Quasi in ogni casa c’è una Bibbia. Un Papa, se ricordo bene Giovanni XXIII, anni fa, aveva fatto perfino una campagna perché ce ne fosse una copia in ogni famiglia. E aveva sguinzagliato monache e laici a venderla e distribuirla nelle case.
Spesso alcuni me l’hanno mostrata, incastrata su uno scaffale della loro libreria. Altri con un certo orgoglio me ne hanno fatte sfogliare, invece, delle edizioni di lusso e illustrate.
Alla domanda se la leggevano, la risposta era di solito “no”.
Una Bibbia lasciata in uno scaffale, o sul comodino da notte, non serve a niente. Bisogna leggerla e meditarla, perché è tutta “ispirata da Dio e utile a insegnare, a riprendere, a correggere e a educare alla giustizia” (2 Timoteo 3:16).
Ne stiamo parlando già da più di due settimane e oggi si pone la domanda: che cosa vuol dire “educare alla giustizia”?
Educare vuol dire, secondo il dizionario, “portare metodicamente alla maturità intellettuale e morale e sviluppare e affinare mediante l’insegnamento e l’esercizio”.
Mi ha colpito quell’avverbio “metodicamente”, perché è molto appropriato. L’educazione non si fa a periodi, a sprazzi, o spinti dalle emozioni nei momenti di crisi. È un lavoro lento, costante, giornaliero e metodico. Precisamente!
Il profeta Isaia ha descritto come Dio ha istruito il suo popolo, purtroppo senza essere molto ascoltato: “La parola del Signore è stata per loro precetto dopo precetto, regola dopo regola, regola dopo regola, un poco qui e un poco là...” (28:13).
Quante volte abbiamo dovuto insegnare ai nostri bambini a dire “grazie” e “per piacere”, prima che l’istruzione diventasse per loro una regola ben incorporata? Decine, se non centinaia, di volte.
E quante volte abbiamo dovuto inculcare in loro i principi dell’onestà, della gentilezza e del vivere civile, dell’importanza di non spintonare o fare dispetti agli altri bambini? Contarle è impossibile.
Dio ci educa, ogni giorno allo stesso modo, dandoci metodicamente precetti e istruzioni (non consigli, come è “evangelicamente corretto” dire oggi) nella sua Parola e ammonendoci delle conseguenze delle nostre disubbidienze.
E, cosa interessante, ci rivela che certe cose, a cui non avevamo forse pensato, sono sbagliate (peccati!) e perciò da evitare. Per esempio, che non è giusto alzare la voce con rabbia, che non va bene mettere il naso nei fatti degli altri, che non è giusto essere condiscendenti verso i fannulloni, che non bisogna vantarsi della propria generosità, che chi è crudele fa male al suo stesso corpo, che Dio detesta i negozianti che imbrogliano sul peso. Dio vede tutto e tiene conto proprio di tutto!

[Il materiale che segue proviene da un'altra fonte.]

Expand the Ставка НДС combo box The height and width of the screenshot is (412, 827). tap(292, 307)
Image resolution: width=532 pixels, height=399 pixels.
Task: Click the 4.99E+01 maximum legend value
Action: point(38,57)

Il salmista Davide pregava: “Chi conosce i suoi errori? Purificami da quelli che mi sono occulti” (19:13) e “Esaminami, o Dio, e conosci il mio cuore, mettimi alla prova e conosci i miei pensieri e guidami per la via eterna” (139:23,24).
La Parola di Dio è paragonata a uno stiletto che penetra nel profondo del nostro essere (Ebrei 4:12). Lasciamola penetrare anche se ci fa male.
È dolce al palato, ma può anche far male alla pancia, come ha raccontato Giovanni nell’Apocalisse. Nutriamocene e digeriamola, anche se, a volte, sarà un po’ indigesta.
E soprattutto pratichiamola, se vogliamo proseguire nel cammino della giustizia.